Using Janet as Database

You must clone this repo and read it together with this article. Otherwise you won’t understand this article.

Two branches of the repo are of importance.

  • branch sqlite: the version that uses SQLite3 for persistence
  • branch janet: the version that uses Janet for persistence

A few days ago, I was testing out writing HTTP application in Zig, with htmx. (unrelated: htmx is very good)

When I added persistency to the project, at first I chose SQLite. It worked. However sqlite-interfacing code felt like too “loose and moving” in the whole project. It felt flaky.

In pursuit of mathematical soundness, I swapped out SQLite with Janet. The result is pleasing to me, so I wrote about it here.

Here’s how I used Janet the programming language as database of my toy application.

Query and Data Model

When using Janet as a database, the programming language itself is the query language.

Since the application is a simple counter, I used (def stuff {:counter 0}).

To get the data, I used (stuff :counter). To set the data, I used (set (stuff :counter) 1).

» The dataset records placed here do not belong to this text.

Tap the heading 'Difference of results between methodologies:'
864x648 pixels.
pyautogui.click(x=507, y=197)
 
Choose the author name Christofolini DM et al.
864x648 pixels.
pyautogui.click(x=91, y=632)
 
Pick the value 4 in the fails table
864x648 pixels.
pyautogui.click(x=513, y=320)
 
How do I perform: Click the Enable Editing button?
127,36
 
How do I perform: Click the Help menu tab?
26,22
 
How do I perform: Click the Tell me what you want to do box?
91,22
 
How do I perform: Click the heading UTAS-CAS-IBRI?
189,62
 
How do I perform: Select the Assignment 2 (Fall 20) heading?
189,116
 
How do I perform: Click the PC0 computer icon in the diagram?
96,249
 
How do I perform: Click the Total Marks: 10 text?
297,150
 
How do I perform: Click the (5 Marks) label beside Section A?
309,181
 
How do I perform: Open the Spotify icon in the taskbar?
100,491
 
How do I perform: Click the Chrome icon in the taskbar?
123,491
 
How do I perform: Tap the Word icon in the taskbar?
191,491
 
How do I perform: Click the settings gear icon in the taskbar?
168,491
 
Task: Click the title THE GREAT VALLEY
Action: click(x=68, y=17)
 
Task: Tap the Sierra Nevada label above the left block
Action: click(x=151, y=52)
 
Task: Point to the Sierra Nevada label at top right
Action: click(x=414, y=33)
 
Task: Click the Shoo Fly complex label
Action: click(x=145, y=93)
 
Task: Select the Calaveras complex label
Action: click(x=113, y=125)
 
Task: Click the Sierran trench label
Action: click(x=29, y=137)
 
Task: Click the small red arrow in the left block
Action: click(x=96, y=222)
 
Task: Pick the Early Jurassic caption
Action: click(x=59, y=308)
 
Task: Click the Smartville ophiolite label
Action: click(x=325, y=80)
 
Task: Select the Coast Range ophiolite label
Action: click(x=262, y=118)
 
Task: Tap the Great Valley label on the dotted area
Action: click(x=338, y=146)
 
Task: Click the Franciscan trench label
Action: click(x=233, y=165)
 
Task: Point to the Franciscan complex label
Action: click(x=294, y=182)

If the data model of your application is more complex, then I highly recommend reading the official Janet documentation. I also wrote another article to describe how to mix Zig data and Janet data.

Persistence

To save data, I simply used the POSIX file-system.

First, I used the Zig API janet.marshal to serialize stuff to a string. The string is then saved in a file with the following steps.

  • create file database~ with exclusive lock (man 2 open)
  • write data
  • fsync (man 2 fsync)
  • rename/link file to database (man 2 link) This step is atomic.

P.S. fdatasync on Linux doesn’t flush change to file size (see man 2 fdatasync)

To read the data, I did the opposite with janet.unmarshal.

The most important different of Janet from SQL database is that you can serialize cyclic data and functions! By using direct reference to objects, we avoid SQL JOIN hell. In a sense, Janet is a network database.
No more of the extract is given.